RISC-V ELF Transpilation to OpenVM Executable

The OpenVM framework supports transpilation of a RISC-V ELF consisting of the RV32IM instruction set as well as custom RISC-V instructions specified by VM extensions into an OpenVM executable.

Transpiler Framework

The transpiler is a function that converts a RISC-V ELF into an OpenVM executable, where an OpenVM executable is defined as the following pieces of data:

Program ROM
Starting program counter pc_0
Initial data memory

The OpenVM executable forms a part of the initial VM state.

We define a RISC-V machine code block to be a 32-bit aligned contiguous sequence of bits in the RISC-V program memory, where the bit length is variable and a multiple of 32. The code block may contain instructions from standard or non-standard RISC-V ISA extensions, but it may also contain arbitrary bits.

The transpiler is configured upon construction with the set of VM extensions to support.

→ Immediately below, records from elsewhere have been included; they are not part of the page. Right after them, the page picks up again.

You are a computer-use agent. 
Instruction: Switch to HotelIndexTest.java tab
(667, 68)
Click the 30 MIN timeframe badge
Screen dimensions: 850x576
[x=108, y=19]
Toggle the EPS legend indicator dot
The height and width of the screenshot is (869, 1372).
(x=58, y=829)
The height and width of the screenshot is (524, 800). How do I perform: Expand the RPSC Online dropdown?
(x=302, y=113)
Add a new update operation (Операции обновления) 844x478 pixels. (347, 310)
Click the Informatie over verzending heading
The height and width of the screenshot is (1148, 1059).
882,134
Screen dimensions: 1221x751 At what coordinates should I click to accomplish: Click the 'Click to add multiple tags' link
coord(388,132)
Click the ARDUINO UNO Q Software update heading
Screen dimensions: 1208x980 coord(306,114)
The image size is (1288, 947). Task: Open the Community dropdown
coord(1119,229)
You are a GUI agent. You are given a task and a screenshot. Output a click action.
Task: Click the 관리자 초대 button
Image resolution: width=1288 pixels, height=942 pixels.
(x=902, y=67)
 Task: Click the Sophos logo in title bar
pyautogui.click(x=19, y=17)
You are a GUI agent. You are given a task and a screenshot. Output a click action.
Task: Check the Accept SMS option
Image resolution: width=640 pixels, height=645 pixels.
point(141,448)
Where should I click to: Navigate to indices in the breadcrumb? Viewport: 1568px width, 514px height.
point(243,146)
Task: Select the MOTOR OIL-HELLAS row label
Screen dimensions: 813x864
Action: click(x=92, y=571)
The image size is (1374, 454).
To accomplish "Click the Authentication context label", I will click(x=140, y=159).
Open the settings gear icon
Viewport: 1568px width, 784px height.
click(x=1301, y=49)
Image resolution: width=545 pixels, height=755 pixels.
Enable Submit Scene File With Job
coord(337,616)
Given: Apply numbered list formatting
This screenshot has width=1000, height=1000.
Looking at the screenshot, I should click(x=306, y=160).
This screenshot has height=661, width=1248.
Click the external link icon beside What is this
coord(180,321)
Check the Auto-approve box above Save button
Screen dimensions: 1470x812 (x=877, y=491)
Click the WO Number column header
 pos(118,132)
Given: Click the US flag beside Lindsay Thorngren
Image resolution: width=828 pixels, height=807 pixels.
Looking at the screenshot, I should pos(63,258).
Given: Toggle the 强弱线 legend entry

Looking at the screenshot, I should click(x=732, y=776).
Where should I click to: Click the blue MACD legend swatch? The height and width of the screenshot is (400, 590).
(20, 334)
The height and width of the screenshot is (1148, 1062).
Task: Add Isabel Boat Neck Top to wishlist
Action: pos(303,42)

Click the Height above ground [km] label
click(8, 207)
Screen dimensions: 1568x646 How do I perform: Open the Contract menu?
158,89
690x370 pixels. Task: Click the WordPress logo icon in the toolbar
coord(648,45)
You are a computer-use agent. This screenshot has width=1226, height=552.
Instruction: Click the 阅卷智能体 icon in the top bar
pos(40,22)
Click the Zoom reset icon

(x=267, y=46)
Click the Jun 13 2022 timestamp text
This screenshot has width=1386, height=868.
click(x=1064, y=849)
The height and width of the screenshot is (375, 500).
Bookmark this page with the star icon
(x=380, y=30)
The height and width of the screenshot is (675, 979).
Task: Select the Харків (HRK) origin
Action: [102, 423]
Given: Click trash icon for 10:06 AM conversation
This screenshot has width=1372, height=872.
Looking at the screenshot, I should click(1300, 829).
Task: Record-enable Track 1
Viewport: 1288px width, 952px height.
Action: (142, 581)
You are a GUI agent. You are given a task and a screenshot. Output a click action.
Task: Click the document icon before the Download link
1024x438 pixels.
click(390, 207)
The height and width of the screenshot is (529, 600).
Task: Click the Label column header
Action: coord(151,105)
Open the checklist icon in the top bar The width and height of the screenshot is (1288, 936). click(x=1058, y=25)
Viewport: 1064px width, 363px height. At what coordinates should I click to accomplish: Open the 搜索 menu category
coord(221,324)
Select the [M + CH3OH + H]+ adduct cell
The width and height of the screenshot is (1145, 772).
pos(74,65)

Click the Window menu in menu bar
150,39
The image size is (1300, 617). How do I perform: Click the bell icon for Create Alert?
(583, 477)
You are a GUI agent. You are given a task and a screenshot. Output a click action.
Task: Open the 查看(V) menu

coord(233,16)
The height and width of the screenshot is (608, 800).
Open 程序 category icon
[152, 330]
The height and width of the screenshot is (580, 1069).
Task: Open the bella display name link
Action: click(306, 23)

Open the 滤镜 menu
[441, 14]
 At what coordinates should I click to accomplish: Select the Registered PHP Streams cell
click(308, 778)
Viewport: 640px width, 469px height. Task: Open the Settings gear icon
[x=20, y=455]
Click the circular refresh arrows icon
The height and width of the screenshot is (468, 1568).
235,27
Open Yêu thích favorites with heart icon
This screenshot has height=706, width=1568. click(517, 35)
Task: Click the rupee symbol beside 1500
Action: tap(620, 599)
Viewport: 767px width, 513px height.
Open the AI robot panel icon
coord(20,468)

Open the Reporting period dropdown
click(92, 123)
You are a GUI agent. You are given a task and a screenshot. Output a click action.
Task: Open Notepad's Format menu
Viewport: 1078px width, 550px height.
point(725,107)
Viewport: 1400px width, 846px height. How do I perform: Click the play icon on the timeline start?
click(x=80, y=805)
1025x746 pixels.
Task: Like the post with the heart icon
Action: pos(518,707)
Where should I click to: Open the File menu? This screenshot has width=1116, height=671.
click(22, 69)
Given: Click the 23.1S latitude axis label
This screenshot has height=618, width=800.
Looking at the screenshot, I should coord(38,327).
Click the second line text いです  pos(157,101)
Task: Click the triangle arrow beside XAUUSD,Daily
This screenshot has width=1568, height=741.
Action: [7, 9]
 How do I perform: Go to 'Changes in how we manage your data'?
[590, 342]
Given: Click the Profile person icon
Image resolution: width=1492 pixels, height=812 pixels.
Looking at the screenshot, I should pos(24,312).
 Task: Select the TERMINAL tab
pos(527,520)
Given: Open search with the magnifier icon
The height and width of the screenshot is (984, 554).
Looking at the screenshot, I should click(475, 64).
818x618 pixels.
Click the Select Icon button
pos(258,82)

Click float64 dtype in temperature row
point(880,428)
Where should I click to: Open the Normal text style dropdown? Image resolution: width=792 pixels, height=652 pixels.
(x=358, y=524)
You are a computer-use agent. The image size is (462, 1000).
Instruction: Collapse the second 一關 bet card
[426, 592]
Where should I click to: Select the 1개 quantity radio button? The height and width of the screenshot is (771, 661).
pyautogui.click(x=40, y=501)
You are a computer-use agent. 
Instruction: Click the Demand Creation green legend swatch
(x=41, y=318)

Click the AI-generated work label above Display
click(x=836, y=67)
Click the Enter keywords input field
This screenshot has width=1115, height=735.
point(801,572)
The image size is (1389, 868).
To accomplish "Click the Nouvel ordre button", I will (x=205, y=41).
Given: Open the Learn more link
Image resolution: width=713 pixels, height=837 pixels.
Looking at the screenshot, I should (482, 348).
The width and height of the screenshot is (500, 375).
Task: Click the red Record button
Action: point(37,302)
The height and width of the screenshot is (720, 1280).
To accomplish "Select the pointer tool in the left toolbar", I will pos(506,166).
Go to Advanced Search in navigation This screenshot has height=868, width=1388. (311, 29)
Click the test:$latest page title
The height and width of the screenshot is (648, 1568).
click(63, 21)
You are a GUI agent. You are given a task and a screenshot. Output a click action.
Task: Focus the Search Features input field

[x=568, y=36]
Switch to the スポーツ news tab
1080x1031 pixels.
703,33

In order to be supported by the transpiler, a VM extension must specify a set of RISC-V machine code blocks and rules for mapping each code block to a sequences of potentially multiple OpenVM instructions.

The transpilation rules must satisfy:

A read or write to the RISC-V program counter corresponds to a read or write to the program counter of the same value in OpenVM. This includes the implicit read of the program counter to fetch the instruction from program code, as well as any implicit pc += 4 advancement in some RISC-V instructions. In transpilations where a single RISC-V code block is mapped to multiple OpenVM instructions (e.g., Kernel Code), the intermediate OpenVM instructions may change the value of the program counter to a program address that is not the start of a RISC-V instruction. It is required that at the end of the RISC-V code block, the program counter is set to the start of a valid RISC-V instruction in the RISC-V machine code.
A RISC-V 32-bit register x{i} read or write access corresponds to an OpenVM memory access at [4 * i: 4]_1 except for writes to x0, see below. The 32-bits of x{i} are represented as 4 little-endian bytes in OpenVM memory.
- A RISC-V code block must never map to any OpenVM instruction that changes the value of [0:4]_1 in OpenVM memory.
A RISC-V 32-bit user memory access of the jth byte in word i corresponds to an OpenVM memory access at [4 * i + j]_2.
If the RISC-V code block is a standard instruction from the RISC-V Instruction Set Manual Volume I: Unprivileged ISA (pdf), then the transpilation rule must map the RISC-V instruction to an OpenVM instruction that follows the RISC-V specification after applying the above correspondences to register and memory accesses.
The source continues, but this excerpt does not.